Jakarta, Kompas -
Pada konferensi 26 November 2012 mendatang itu, salah satu isu penting adalah melanjutkan komitmen Protokol Kyoto periode pertama yang selesai 2012. Periode kedua, 2013-2018 atau 2013-2020, serta komposisi komitmen pendanaan antarnegara maju seharusnya terjawab pada pertemuan tahunan itu.
”Pada COP-15 di Denmark, negara Annex 1 (negara maju) janji mengumpulkan dana perubahan iklim hingga 100 miliar dollar AS (Rp 950 triliun) hingga 2020,” kata Teguh Surya, aktivis Forum Masyarakat Sipil Indonesia untuk Keadilan Iklim (CSF-CJ), Jumat (23/11), di Jakarta.
Diakuinya, komitmen ini sulit dipenuhi negara maju karena krisis ekonomi. Ia menduga negara-negara maju mengalihkan skema pada kerja sama bilateral yang berujung pasar karbon.
Mekanisme pasar karbon sangat lemah dan tak menjamin keuntungan bagi negara terdampak seperti Indonesia. Posisi negara pun lemah karena tergantung ekonomi pasar.

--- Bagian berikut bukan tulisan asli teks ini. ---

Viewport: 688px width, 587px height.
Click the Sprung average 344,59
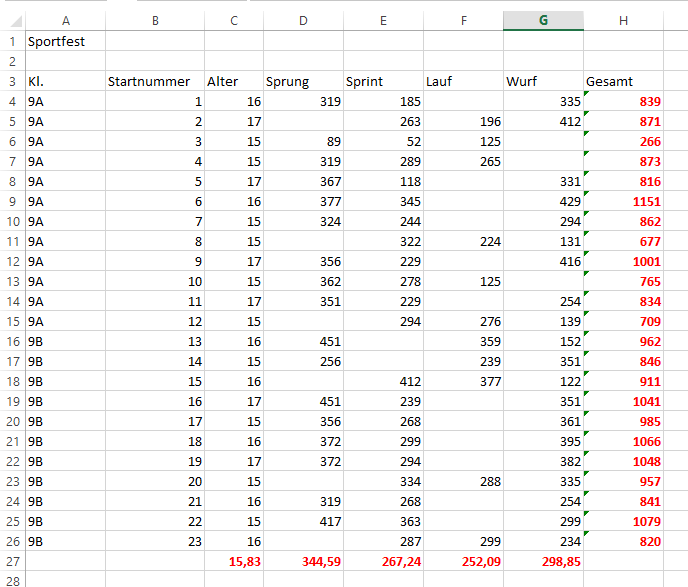click(x=303, y=562)
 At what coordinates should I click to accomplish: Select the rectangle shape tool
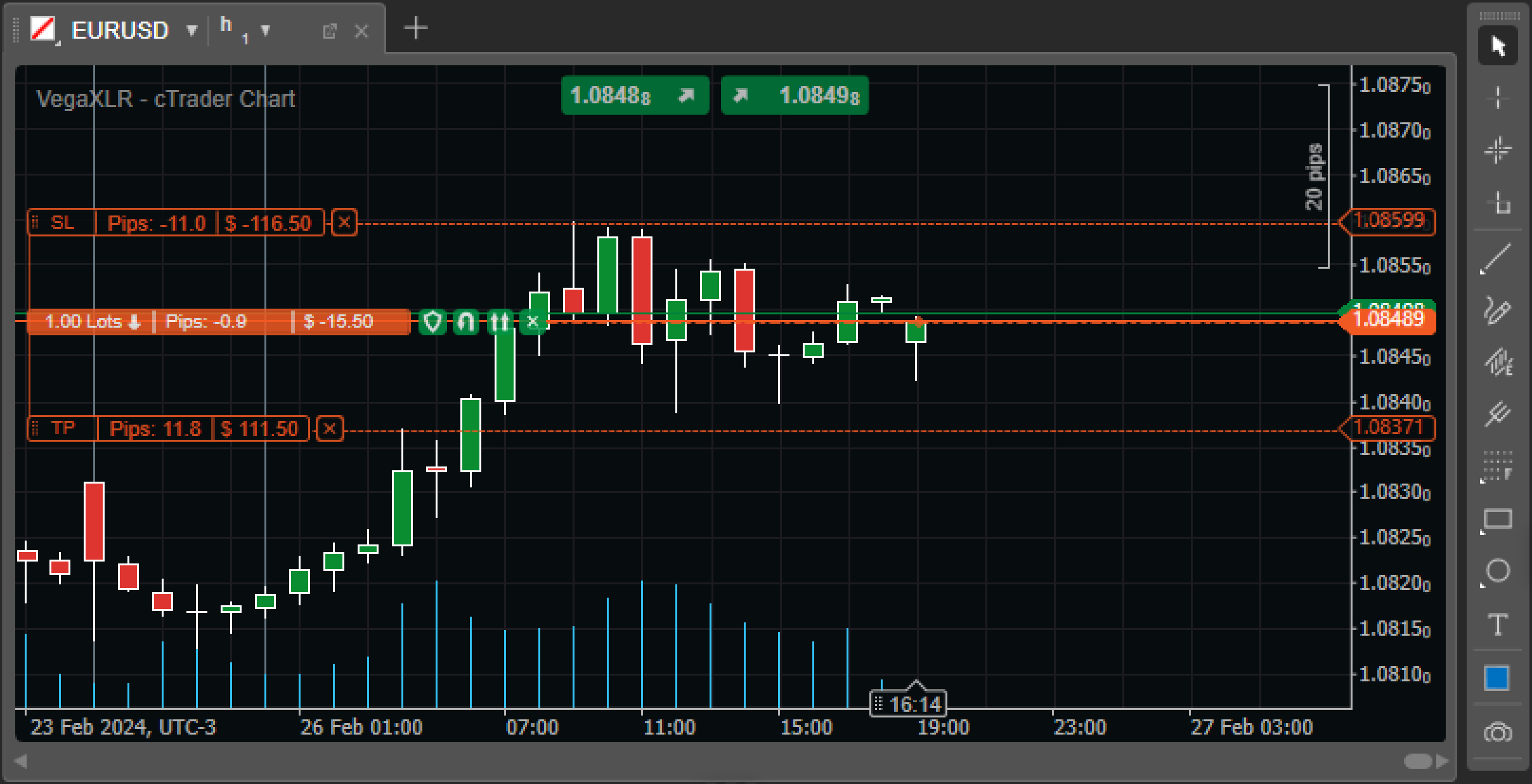click(x=1498, y=520)
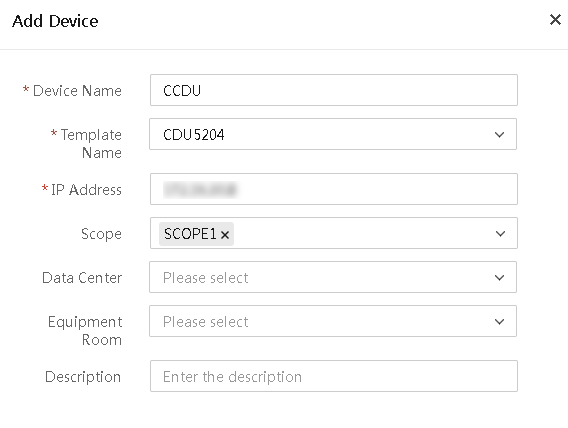Focus the Device Name field containing CCDU
This screenshot has height=428, width=568.
tap(334, 90)
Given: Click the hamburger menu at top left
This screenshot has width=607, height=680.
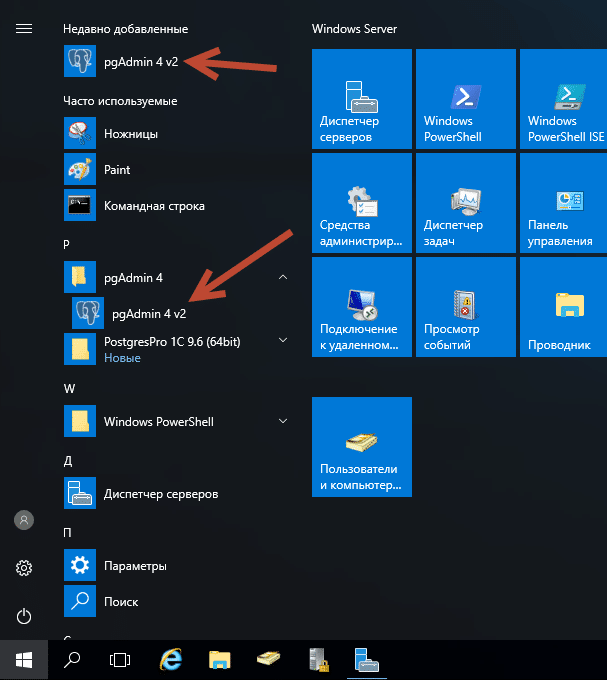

Siti Maemunah, juga dari CSF-CJ, menambahkan, delegasi Indonesia ke COP-18 harus berani menggalang dukungan negara berkembang lain untuk menuntut negara maju menetapkan penurunan emisi secara global. Posisi Indonesia dinilai terombang-ambing tanpa sikap tegas.
”Di lapangan, perubahan iklim menyengsarakan nelayan. Frekuensi melaut menurun, dari 240-300 hari per tahun jadi 160-180 hari per tahun karena seringnya cuaca ekstrem,” ucap Mida Saragih dari Koalisi Rakyat untuk Keadilan Perikanan.